:: Prompt ::
Work through the data line by line, gathering every line that has the word "arrow".

Saved data entries
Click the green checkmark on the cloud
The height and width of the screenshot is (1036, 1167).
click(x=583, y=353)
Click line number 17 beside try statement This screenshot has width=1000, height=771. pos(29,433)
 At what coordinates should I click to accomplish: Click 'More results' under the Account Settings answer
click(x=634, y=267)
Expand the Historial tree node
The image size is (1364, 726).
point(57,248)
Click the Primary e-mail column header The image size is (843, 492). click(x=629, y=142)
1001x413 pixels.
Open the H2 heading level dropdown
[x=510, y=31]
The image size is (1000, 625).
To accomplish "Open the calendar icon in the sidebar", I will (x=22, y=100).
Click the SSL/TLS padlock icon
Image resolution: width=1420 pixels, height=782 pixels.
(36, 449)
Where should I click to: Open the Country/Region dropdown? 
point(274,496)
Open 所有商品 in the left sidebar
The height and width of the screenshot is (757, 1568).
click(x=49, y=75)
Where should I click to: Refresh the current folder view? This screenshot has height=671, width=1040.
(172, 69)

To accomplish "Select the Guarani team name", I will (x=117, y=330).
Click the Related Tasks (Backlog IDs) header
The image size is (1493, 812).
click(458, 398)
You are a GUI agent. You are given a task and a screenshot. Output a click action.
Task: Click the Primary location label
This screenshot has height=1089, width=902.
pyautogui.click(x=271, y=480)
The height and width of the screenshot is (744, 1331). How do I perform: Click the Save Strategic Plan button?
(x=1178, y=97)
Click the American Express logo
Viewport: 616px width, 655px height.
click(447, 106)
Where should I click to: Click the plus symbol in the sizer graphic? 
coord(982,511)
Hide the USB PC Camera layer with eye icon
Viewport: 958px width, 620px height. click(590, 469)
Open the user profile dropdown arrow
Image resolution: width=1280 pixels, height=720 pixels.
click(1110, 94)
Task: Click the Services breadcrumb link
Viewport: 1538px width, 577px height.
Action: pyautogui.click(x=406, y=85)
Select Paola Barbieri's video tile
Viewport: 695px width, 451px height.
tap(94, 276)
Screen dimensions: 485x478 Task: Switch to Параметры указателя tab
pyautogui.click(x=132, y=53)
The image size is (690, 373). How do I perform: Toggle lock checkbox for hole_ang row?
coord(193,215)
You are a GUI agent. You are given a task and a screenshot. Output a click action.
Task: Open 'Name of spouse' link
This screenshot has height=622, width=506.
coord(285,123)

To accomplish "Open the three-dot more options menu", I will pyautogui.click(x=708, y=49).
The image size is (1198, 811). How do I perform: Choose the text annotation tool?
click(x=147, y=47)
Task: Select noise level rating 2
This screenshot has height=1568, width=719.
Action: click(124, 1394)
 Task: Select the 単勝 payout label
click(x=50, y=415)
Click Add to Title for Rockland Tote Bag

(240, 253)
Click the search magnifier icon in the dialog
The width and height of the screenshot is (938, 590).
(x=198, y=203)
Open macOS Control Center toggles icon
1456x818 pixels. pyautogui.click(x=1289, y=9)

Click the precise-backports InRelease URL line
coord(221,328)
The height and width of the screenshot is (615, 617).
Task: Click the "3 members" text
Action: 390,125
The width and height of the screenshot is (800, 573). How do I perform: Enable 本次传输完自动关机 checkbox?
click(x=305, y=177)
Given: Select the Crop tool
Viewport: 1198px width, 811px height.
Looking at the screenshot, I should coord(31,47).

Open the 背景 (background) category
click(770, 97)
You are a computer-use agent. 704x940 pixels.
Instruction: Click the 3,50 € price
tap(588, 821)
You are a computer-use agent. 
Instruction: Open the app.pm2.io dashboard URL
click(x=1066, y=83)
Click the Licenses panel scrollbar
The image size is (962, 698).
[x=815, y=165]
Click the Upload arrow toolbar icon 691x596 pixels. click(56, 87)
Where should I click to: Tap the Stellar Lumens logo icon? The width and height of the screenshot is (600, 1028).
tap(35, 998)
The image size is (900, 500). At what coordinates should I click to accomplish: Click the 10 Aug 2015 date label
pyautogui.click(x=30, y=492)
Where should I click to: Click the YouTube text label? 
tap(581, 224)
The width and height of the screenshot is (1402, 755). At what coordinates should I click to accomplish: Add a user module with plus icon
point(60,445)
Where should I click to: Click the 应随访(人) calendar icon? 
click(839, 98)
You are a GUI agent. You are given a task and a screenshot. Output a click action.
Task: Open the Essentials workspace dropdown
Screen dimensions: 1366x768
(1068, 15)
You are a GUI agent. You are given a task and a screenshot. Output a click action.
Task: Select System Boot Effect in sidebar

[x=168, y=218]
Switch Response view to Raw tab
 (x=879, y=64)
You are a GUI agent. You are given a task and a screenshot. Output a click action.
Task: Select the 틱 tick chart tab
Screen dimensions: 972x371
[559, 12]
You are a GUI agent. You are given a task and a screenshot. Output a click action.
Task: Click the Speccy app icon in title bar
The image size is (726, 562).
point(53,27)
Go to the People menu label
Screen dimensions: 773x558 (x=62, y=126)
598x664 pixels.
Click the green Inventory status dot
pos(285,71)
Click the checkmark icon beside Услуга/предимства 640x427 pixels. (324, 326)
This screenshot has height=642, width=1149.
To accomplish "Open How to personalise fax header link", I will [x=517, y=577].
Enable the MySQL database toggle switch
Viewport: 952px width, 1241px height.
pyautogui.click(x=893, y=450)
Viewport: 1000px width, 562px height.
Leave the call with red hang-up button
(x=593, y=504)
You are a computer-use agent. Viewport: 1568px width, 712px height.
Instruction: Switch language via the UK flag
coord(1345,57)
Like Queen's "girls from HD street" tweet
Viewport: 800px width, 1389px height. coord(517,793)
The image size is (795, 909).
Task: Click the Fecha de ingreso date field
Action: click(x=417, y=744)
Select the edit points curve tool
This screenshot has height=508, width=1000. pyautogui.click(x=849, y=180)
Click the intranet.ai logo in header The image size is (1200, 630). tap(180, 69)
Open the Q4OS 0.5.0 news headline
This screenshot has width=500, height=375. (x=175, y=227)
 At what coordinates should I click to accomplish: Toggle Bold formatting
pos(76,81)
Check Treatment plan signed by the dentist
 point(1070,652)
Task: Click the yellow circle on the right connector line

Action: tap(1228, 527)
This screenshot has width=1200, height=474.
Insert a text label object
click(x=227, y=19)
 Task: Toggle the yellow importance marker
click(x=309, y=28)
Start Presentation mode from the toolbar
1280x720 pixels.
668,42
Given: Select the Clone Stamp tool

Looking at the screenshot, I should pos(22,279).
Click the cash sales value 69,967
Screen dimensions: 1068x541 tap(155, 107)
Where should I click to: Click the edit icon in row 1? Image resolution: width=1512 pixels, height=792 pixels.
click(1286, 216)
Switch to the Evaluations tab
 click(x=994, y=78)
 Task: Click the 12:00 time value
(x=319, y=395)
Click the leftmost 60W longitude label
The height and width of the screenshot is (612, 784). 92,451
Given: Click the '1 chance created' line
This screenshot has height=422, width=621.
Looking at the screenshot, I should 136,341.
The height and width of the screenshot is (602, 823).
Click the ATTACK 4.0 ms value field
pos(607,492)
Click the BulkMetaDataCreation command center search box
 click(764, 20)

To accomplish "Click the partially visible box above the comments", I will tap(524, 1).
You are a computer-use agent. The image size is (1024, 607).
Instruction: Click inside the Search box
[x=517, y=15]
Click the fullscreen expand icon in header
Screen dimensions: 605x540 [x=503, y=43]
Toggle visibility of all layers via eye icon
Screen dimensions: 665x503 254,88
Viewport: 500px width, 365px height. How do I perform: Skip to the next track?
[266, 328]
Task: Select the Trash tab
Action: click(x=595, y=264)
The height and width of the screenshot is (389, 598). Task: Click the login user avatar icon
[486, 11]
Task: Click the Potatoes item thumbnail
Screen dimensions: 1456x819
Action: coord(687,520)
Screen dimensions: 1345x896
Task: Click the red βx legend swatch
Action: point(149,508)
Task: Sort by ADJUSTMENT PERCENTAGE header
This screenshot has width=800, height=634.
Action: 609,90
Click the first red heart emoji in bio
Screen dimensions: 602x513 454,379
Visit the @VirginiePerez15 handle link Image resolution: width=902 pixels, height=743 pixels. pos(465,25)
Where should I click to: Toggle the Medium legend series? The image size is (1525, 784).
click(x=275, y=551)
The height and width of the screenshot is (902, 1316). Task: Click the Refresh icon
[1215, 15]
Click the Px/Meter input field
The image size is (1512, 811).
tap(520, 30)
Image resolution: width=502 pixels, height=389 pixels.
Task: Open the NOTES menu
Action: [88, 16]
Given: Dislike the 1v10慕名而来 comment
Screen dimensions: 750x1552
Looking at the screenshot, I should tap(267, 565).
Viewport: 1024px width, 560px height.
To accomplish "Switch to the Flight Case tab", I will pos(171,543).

:: Your response ::
Open the user profile dropdown arrow
Click the Upload arrow toolbar icon 691x596 pixels. click(56, 87)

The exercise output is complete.